Looking down, she met Bart’s mother’s eyes fully — pale eyes whose brown had no depth. They were the color of shallow leaf-stained water flowing over stones. She gazed into them steadfastly, defying them. Sometimes it was good to be tall and towering. The pale eyes wavered and fell.
“There ain’t too much hot water,” she said. “If he uses too much there won’t be enough for the dishes. How long did you say he was staying?”
“I don’t know,” said Joan.
She set his place beside hers for the noon meal, and went back upstairs. He was dressed again and sitting in the bedroom. Now that he was clean, he looked very pale.
“You are much too thin, Frank,” she said, instantly troubled.
He gave the grin above which his eyes used to sparkle. But now they remained somber. “I haven’t eaten my fill steadily,” he said. “Seems to take a lot to feed me, Joan. I didn’t realize it before when I wasn’t doing it myself.”
He looked about the room restlessly. “What sort of a place is this you’re in? I haven’t seen your — I haven’t seen Bart yet. I can’t seem to think of you as married.” His eyes swept her figure delicately and moved away.
She said at once, “You see I’m going to have a baby soon, Frank.”
“Yes … I hope you’re happy.”
She did not answer. Now that Frank was here something of her own was near her again. She wanted to talk to him, to confide in him as she had never confided. But he kept his eyes steadily turned from her and his reserve held her away. “I’m happy about the baby,” she said.
She waited but he did not answer, so she knew they could not speak of herself. She said, “Now tell me about yourself — everything. I’ve thought about you so. Why didn’t you keep that job?”
“I never could work up in it. They kept me greasing parts and cleaning — all the young fellows who’d been to schools kept coming in and getting ahead. There isn’t any fairness in this rotten system, Joan.
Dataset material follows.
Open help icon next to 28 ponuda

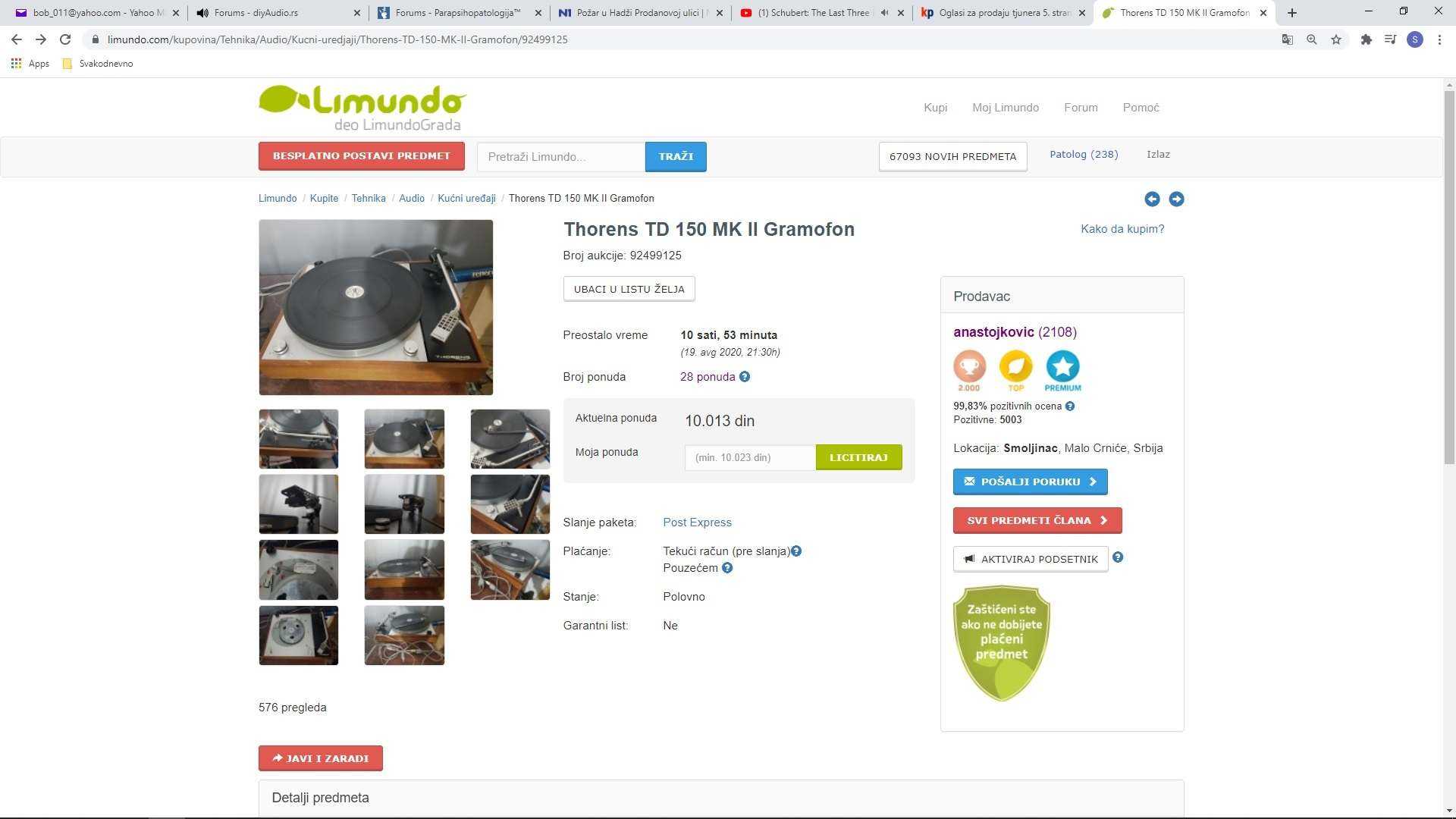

I’ve learned a lot since I’ve been away. I used to think if I worked hard and good, I’d get ahead anyway. I soon gave that up, like I gave up all that stuff Dad used to preach. He didn’t know anything real — all that talk.” His face was set in a bitter half-grin.
“He believed it,” she said quickly.
“Oh, sure,” he replied. “That’s why it was so poisonous. He was good enough, but that’s no use — not on this earth, not with things the way they are. There’s no chance for a fellow who hasn’t influence or money or something. Remember that letter you got me? That letter didn’t help me. Bair hadn’t any use for Bradley. He hardly looked at it. I got the job because they happened to need a hand just then. It was summer and things were busy.” He examined his hands carefully as if he had never seen them before. “Well, then things weren’t so busy and they dropped me, and there was nothing to do about that. I was hoping to get to be one of the regular ground crew. And about that time you wrote about Father — but I didn’t want to come to Middlehope.”